45

What's the Netscape format of wget's cookies.txt? I need to mirror a website that requires login. I use a Chrome extension that returns cookies in that format, I save them in cookies.txt, import with wget command but to no use, it just downloads the content like I'm not logged in at all.

I appreciate any help.

geckon
  • 105
Zarko Djuric
  • 593
  • 1
  • 4
  • 6

3 Answers3

67

The format is Netscape format as stated in the man page and this format is:

The layout of Netscape's cookies.txt file is such that each line contains one name-value pair. An example cookies.txt file may have an entry that looks like this:

.netscape.com TRUE / FALSE 946684799 NETSCAPE_ID 100103

Each line represents a single piece of stored information. A tab is inserted between each of the fields.

From left-to-right, here is what each field represents:

domain - The domain that created AND that can read the variable.

flag - A TRUE/FALSE value indicating if all machines within a given domain can access the variable.

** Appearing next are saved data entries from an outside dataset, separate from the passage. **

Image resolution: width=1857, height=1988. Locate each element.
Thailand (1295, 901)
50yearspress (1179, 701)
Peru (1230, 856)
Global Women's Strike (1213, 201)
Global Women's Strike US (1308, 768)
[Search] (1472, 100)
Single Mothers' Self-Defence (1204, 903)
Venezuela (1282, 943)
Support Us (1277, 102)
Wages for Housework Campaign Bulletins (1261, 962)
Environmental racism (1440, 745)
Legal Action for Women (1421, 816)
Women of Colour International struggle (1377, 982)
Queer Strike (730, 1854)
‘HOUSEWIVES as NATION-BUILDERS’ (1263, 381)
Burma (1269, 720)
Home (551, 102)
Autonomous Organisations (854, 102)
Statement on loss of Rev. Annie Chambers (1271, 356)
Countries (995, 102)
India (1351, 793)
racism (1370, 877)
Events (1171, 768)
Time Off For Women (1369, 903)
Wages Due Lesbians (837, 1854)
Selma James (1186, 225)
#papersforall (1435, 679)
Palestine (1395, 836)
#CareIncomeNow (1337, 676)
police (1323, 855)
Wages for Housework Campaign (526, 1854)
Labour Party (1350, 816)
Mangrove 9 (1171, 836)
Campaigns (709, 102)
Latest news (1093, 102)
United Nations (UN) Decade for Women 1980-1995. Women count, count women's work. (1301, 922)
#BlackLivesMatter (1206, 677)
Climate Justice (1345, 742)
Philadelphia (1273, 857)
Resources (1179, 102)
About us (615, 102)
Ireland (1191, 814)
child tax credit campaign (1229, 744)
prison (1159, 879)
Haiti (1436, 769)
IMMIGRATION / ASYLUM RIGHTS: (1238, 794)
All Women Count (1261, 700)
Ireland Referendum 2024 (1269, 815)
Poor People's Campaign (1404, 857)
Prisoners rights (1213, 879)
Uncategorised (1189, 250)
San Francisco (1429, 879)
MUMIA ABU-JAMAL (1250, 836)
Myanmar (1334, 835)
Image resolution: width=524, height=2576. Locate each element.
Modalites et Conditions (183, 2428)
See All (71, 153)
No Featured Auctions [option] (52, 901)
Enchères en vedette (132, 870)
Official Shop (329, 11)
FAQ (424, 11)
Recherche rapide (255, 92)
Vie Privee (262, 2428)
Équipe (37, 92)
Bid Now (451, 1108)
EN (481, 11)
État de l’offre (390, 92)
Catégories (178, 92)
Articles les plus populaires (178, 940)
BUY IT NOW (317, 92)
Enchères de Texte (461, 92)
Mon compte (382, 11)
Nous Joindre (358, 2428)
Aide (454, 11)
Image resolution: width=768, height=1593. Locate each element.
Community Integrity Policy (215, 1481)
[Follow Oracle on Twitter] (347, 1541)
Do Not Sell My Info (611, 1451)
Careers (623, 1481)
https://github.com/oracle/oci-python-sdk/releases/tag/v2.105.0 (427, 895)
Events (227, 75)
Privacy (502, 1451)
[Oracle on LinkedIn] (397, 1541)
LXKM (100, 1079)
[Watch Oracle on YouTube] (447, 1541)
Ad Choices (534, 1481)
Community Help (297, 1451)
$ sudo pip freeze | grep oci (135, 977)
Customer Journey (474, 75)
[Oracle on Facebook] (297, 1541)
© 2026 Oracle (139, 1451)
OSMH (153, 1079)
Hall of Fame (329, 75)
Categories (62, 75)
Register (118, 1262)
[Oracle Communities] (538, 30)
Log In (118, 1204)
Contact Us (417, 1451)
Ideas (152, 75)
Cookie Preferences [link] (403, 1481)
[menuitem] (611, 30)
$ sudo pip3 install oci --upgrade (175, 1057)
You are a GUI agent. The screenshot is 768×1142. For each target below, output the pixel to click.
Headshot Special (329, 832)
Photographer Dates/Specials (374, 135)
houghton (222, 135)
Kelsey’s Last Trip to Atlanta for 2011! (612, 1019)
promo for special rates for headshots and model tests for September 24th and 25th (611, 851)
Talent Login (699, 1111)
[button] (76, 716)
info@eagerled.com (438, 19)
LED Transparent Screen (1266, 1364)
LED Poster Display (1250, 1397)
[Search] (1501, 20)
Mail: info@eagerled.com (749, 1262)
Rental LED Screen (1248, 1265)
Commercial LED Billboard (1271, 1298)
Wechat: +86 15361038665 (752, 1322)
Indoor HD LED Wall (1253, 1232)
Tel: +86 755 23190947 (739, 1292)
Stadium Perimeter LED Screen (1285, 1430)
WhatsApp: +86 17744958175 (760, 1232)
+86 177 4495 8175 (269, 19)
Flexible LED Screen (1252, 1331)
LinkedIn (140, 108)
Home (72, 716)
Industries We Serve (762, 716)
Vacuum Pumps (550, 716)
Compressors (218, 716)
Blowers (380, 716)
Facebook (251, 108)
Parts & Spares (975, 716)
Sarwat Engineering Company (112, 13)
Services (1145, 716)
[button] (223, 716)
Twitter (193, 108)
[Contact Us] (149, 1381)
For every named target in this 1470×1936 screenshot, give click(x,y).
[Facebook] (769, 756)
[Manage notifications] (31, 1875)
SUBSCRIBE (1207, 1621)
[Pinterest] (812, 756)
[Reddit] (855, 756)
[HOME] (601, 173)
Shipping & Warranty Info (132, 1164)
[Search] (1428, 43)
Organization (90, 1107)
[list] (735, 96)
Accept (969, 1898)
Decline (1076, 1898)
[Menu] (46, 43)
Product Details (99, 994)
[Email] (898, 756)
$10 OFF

This value is set automatically by the browser, depending on the value you set for domain.

path - The path within the domain that the variable is valid for.

secure - A TRUE/FALSE value indicating if a secure connection with the domain is needed to access the variable.

expiration - The UNIX time that the variable will expire on. UNIX time is defined as the number of seconds since Jan 1, 1970 00:00:00 GMT.

name - The name of the variable.

value - The value of the variable.

(From "The Unofficial Cookie FAQ", edited for clarity)

Venning
  • 165
ETL
  • 831
6

The Netscape cookies file format for each data line is as above, but you won't be able to read it in with HTTP::Cookies::Netscape unless it has a header line like this, which the complete file format requires:

# Netscape HTTP Cookie File

or this:

# HTTP Cookie File
kenorb
  • 20,988
  • 4
    this is such black voodoo... do you have a reference to where in docs it is mentioned? it's not in curl docs (https://curl.haxx.se/docs/http-cookies.html) and none of the pages linked in there... (it did solve my issue though! So definitely needed like you said!) – Aviel Gross Apr 29 '20 at 17:28
  • I probably had a reference when I wrote that 4 years ago, but I don't remember it now. I haven't used Firefox for any web scraping since the great plugin massacre of Firefox 57. – Phil Goetz Apr 30 '20 at 18:37
  • 3
    For others wondering, this comment header is also required for youtube-dl to accept a cookie file with --cookies mycookies.txt – Someguy123 Nov 13 '20 at 10:38
5

One way of getting cookies for wget is to use the --keep-session-cookies options of wget.

For example :

wget --keep-session-cookies --save-cookies cookies.txt "http://MYSITE/?__login=USER&__password=PASS"

The ?__login etc depends on the web site you're trying to mirror, you might have to look at how the authentication form works.

Then you can use :

wget --mirror --load-cookies cookies.txt http://MYSITE/